Hold the presses.  Here I was, all eager to write a post about the delicious pumpkin chocolate chip bread I baked over the weekend with photos and my recipe to start off my Monday.  My idea and intention has just been interrupted and derailed by a story I just read about a bakery in Beijing called Black Swan Luxury (黑天鹅蛋糕) that sells a wedding cake for $315,000 USD.  My chocolate chip pumpkin bread can wait for later this week.  Doing some basic calculations here, let’s estimate you have a 300 person wedding, that means you would have paid approximately $1,050 per slice of wedding cake.  Last time I checked, wedding cakes ranged in the $7-$15 per slice category for something half decent.  The cake in question from Black Swan Luxury is 70-80 times the price.  Yikes! I wonder how many of these cakes they are selling.  I guess it doesn’t really matter because if they sell more than one, it has generated some significant revenue for the company.

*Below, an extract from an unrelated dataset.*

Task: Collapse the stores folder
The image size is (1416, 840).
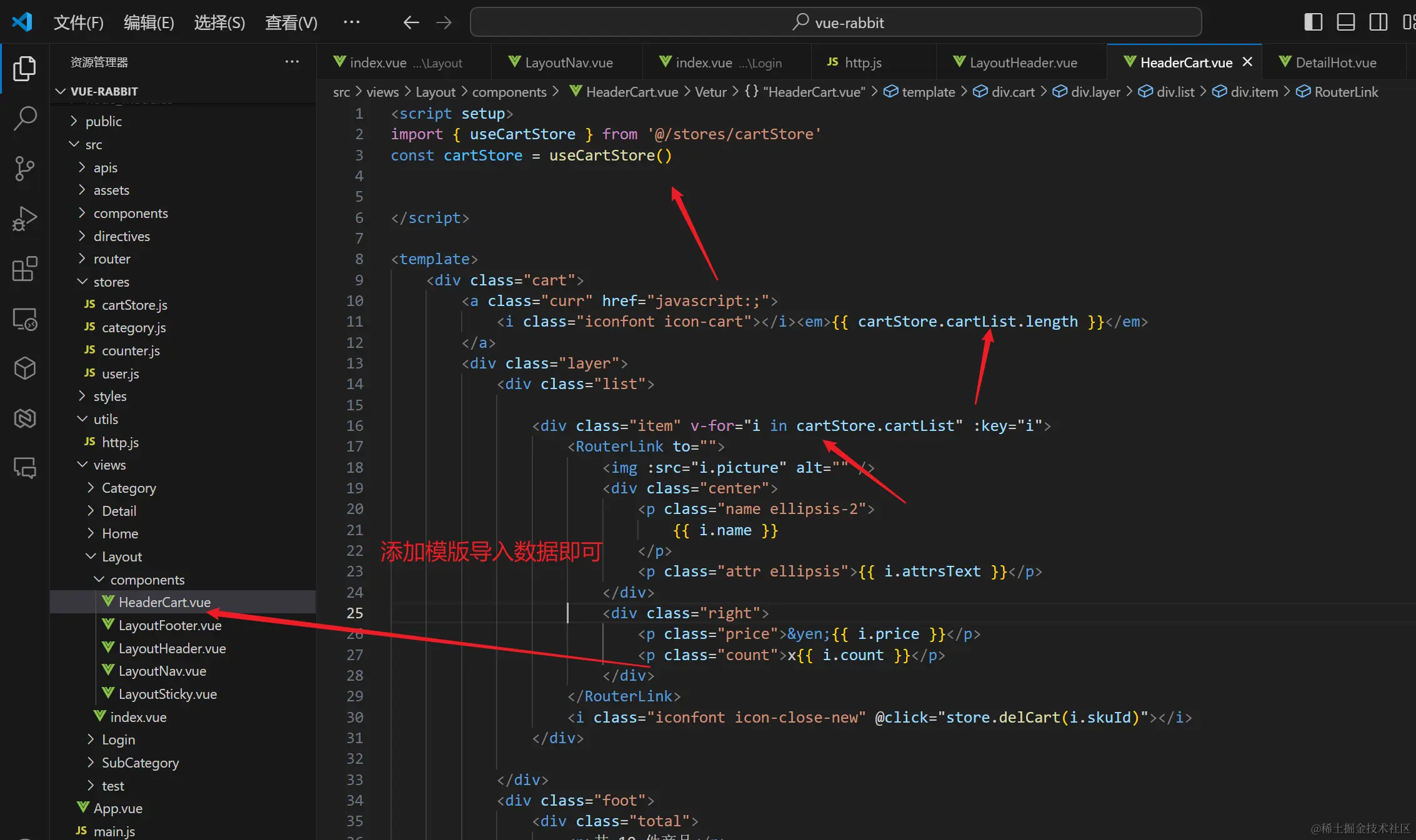Action: [111, 282]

Where did I come by this outrageously priced wedding cake, you ask?  I am a regular reader of the Business of Fashion, a site that specializes in curating a collection of business news articles and interviews about the fashion and luxury goods industries around the world.  Having lived in China and having written my thesis on the Asia luxury goods industry, when I saw the article titled “Chinese are up to speed with life in the fast lane,” published by the LA Times, it caught my attention and I decided to give it a read.  Did I know that one paragraph three quarters of the way down the page would have me nearly falling out of my seat.  Black Swan Luxury is part of the bakery group, Holiland 好利来. Ironically, Holiland’s website, translated in English, means buy cake (买蛋糕)- smart if you are asking people to spend a small fortune for a cake that typically doesn’t even get cut.

While the cake is not my taste, I’m sure Black Swan Luxury will have some eager brides and grooms clamouring for a slice of luxury.  I even found a YouTube video filmed by a customer who shows you a clip of the cake in the window and the wedding consultation area on the second floor.  Happy Monday!